◆ **Directions**:
Render everything in the material from the line containing "This screenshot has height=682, width=1568." down to the line containing "Click the Cambiar", both included, as a Markdown table with columns Row and Entry. Give one numbered row per line, skip blank lines, and include no other lines.

◆ **Supplied information**:
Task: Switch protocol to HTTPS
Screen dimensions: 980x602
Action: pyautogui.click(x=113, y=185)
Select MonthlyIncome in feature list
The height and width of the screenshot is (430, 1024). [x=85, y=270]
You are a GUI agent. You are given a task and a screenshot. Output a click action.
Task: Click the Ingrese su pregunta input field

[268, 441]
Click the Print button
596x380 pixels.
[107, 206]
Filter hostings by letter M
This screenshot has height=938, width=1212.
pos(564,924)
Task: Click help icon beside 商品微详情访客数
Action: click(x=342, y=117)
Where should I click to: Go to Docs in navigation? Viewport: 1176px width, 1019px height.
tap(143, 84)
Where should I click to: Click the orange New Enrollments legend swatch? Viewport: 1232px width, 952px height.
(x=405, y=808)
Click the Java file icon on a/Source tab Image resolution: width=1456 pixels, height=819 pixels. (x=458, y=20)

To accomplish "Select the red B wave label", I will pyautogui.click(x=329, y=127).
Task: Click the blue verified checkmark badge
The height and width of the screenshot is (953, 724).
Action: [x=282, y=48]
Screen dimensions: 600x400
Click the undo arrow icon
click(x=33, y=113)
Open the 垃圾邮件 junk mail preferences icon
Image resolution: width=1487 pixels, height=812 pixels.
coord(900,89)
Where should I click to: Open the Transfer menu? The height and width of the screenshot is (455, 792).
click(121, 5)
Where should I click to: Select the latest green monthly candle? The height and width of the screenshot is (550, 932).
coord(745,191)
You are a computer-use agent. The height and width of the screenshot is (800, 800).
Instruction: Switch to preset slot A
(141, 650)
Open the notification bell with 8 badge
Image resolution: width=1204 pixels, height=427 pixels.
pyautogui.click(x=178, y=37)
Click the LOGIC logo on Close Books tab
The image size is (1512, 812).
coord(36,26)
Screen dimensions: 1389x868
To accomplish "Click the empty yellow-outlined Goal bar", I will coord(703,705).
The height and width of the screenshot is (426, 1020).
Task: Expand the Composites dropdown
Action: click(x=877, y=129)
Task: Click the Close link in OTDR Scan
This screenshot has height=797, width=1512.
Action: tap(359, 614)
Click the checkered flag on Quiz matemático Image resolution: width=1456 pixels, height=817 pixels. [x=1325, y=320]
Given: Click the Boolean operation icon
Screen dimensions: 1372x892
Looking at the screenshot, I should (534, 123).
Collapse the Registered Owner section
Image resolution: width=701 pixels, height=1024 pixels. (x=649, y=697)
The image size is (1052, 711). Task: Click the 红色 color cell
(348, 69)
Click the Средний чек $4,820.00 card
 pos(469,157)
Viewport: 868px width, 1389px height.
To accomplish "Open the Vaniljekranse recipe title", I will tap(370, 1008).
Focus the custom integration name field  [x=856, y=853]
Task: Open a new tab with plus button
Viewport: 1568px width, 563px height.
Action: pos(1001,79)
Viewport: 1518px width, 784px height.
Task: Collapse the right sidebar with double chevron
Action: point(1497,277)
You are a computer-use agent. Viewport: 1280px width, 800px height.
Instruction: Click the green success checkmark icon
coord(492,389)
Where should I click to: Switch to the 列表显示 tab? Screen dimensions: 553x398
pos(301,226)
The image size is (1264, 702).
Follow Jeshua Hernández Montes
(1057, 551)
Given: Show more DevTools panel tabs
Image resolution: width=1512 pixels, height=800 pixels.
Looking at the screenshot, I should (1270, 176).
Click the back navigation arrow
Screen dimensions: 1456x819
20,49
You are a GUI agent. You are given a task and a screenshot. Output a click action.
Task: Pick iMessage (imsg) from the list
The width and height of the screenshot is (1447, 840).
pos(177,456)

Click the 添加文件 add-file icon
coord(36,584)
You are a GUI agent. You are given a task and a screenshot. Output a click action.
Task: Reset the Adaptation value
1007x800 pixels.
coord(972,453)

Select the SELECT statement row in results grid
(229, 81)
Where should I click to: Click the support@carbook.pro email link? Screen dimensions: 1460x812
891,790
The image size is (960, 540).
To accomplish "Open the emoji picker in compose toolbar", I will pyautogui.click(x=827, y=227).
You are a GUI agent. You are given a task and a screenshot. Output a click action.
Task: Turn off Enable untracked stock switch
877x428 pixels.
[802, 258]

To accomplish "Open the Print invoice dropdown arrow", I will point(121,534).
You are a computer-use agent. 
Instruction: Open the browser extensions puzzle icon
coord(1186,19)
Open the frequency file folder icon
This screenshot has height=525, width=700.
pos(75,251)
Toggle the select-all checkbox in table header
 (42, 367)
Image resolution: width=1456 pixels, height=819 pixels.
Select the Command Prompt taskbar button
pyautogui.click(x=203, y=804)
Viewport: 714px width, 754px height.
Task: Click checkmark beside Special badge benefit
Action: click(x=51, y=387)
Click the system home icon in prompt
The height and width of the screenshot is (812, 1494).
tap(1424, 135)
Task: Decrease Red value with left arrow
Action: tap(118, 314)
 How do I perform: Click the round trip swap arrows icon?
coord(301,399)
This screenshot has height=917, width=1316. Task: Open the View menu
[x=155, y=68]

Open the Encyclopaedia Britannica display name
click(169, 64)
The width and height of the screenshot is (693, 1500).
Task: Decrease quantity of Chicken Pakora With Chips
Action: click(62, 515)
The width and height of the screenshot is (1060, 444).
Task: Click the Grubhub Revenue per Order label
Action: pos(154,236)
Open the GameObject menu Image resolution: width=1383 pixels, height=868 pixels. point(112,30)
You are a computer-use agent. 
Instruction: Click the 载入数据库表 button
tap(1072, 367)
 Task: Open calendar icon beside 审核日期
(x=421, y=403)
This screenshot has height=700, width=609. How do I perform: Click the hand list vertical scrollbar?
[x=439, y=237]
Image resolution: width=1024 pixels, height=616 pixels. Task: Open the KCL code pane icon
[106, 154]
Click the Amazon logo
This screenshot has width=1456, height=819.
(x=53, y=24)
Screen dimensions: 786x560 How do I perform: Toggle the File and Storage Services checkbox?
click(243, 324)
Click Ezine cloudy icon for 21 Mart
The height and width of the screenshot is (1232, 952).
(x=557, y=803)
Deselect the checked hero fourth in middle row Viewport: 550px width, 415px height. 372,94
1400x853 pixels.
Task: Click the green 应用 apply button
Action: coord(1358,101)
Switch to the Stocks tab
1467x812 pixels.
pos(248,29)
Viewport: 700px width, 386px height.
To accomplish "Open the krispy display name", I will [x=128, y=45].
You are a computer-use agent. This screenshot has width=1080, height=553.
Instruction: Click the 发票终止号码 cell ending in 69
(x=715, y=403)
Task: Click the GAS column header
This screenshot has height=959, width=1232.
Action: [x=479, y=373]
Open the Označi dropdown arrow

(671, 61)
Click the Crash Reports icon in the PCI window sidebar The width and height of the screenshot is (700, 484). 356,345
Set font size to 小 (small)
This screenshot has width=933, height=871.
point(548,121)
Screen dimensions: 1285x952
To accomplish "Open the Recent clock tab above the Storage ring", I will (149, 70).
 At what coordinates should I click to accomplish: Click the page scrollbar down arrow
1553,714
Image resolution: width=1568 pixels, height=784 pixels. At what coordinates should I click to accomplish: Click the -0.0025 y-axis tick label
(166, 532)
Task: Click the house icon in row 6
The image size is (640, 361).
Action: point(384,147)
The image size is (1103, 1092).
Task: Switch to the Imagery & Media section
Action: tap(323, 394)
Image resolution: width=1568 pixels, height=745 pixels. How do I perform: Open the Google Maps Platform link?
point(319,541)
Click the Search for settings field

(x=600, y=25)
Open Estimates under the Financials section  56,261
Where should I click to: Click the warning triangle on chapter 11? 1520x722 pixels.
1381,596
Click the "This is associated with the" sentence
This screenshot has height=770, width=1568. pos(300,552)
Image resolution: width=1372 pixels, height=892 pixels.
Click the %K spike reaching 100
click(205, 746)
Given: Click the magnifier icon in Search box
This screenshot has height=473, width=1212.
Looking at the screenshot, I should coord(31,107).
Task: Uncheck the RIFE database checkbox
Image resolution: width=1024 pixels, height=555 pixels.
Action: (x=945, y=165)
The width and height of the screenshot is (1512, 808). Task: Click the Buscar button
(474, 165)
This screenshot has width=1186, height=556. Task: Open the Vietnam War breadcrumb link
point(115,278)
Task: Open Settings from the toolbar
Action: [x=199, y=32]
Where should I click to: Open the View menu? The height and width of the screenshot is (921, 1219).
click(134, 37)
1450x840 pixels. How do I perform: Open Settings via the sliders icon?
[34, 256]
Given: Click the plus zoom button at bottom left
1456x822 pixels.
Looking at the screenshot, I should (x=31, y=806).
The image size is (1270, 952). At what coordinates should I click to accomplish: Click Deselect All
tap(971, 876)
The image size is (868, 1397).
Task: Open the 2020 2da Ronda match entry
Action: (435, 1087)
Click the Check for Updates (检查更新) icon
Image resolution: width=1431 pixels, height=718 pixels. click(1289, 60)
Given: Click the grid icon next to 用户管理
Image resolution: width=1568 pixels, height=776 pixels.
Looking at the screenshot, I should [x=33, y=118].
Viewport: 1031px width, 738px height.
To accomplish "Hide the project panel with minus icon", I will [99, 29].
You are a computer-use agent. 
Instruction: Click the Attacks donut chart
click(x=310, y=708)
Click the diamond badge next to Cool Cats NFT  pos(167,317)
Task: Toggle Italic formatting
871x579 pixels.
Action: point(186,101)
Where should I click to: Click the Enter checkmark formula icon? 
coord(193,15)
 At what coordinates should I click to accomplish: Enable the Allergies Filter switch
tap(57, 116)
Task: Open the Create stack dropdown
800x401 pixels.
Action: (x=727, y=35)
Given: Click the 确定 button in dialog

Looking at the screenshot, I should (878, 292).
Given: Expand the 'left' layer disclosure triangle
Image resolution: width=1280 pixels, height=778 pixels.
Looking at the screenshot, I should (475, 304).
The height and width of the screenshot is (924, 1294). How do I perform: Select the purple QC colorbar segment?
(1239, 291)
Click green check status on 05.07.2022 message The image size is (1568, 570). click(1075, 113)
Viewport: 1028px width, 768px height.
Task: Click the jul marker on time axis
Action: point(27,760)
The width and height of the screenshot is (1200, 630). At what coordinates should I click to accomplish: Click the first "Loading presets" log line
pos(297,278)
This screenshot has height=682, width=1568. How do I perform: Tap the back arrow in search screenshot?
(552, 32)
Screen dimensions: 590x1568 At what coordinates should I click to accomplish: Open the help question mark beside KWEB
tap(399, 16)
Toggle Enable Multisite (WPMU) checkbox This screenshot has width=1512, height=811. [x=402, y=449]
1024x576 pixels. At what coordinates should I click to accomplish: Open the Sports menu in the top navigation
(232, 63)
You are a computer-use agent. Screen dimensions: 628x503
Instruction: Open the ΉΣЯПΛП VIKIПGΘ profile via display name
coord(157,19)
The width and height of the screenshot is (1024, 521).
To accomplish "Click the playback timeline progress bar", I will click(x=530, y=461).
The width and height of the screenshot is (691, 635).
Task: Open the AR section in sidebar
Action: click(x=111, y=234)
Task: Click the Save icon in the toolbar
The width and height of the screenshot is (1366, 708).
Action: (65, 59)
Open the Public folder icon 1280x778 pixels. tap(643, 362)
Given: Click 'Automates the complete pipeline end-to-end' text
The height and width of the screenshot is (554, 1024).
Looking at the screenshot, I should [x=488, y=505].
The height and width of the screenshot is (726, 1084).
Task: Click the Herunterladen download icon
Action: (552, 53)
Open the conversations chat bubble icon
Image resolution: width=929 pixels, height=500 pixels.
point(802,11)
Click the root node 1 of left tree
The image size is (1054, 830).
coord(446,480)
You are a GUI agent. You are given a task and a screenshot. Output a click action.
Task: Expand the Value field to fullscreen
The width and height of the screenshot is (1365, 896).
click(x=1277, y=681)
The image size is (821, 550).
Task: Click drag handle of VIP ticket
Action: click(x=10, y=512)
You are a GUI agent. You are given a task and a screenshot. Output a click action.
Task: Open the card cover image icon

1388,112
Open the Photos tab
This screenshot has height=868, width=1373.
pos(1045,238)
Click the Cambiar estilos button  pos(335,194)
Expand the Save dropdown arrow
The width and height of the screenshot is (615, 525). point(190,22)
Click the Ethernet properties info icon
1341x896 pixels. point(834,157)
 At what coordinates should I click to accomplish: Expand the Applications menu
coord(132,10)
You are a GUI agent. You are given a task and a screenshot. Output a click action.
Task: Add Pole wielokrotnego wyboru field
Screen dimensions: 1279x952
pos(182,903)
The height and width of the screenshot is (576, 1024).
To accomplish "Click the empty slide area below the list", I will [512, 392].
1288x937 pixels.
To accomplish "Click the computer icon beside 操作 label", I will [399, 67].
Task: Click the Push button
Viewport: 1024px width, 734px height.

◆ **Finished exercise**:
| Row | Entry |
|---|---|
| 1 | This screenshot has height=682, width=1568. How do I perform: Tap the back arrow in search screenshot? |
| 2 | (552, 32) |
| 3 | Screen dimensions: 590x1568 At what coordinates should I click to accomplish: Open the help question mark beside KWEB |
| 4 | tap(399, 16) |
| 5 | Toggle Enable Multisite (WPMU) checkbox This screenshot has width=1512, height=811. [x=402, y=449] |
| 6 | 1024x576 pixels. At what coordinates should I click to accomplish: Open the Sports menu in the top navigation |
| 7 | (232, 63) |
| 8 | You are a computer-use agent. Screen dimensions: 628x503 |
| 9 | Instruction: Open the ΉΣЯПΛП VIKIПGΘ profile via display name |
| 10 | coord(157,19) |
| 11 | The width and height of the screenshot is (1024, 521). |
| 12 | To accomplish "Click the playback timeline progress bar", I will click(x=530, y=461). |
| 13 | The width and height of the screenshot is (691, 635). |
| 14 | Task: Open the AR section in sidebar |
| 15 | Action: click(x=111, y=234) |
| 16 | Task: Click the Save icon in the toolbar |
| 17 | The width and height of the screenshot is (1366, 708). |
| 18 | Action: (65, 59) |
| 19 | Open the Public folder icon 1280x778 pixels. tap(643, 362) |
| 20 | Given: Click 'Automates the complete pipeline end-to-end' text |
| 21 | The height and width of the screenshot is (554, 1024). |
| 22 | Looking at the screenshot, I should [x=488, y=505]. |
| 23 | The height and width of the screenshot is (726, 1084). |
| 24 | Task: Click the Herunterladen download icon |
| 25 | Action: (552, 53) |
| 26 | Open the conversations chat bubble icon |
| 27 | Image resolution: width=929 pixels, height=500 pixels. |
| 28 | point(802,11) |
| 29 | Click the root node 1 of left tree |
| 30 | The image size is (1054, 830). |
| 31 | coord(446,480) |
| 32 | You are a GUI agent. You are given a task and a screenshot. Output a click action. |
| 33 | Task: Expand the Value field to fullscreen |
| 34 | The width and height of the screenshot is (1365, 896). |
| 35 | click(x=1277, y=681) |
| 36 | The image size is (821, 550). |
| 37 | Task: Click drag handle of VIP ticket |
| 38 | Action: click(x=10, y=512) |
| 39 | You are a GUI agent. You are given a task and a screenshot. Output a click action. |
| 40 | Task: Open the card cover image icon |
| 41 | 1388,112 |
| 42 | Open the Photos tab |
| 43 | This screenshot has height=868, width=1373. |
| 44 | pos(1045,238) |
| 45 | Click the Cambiar estilos button  pos(335,194) |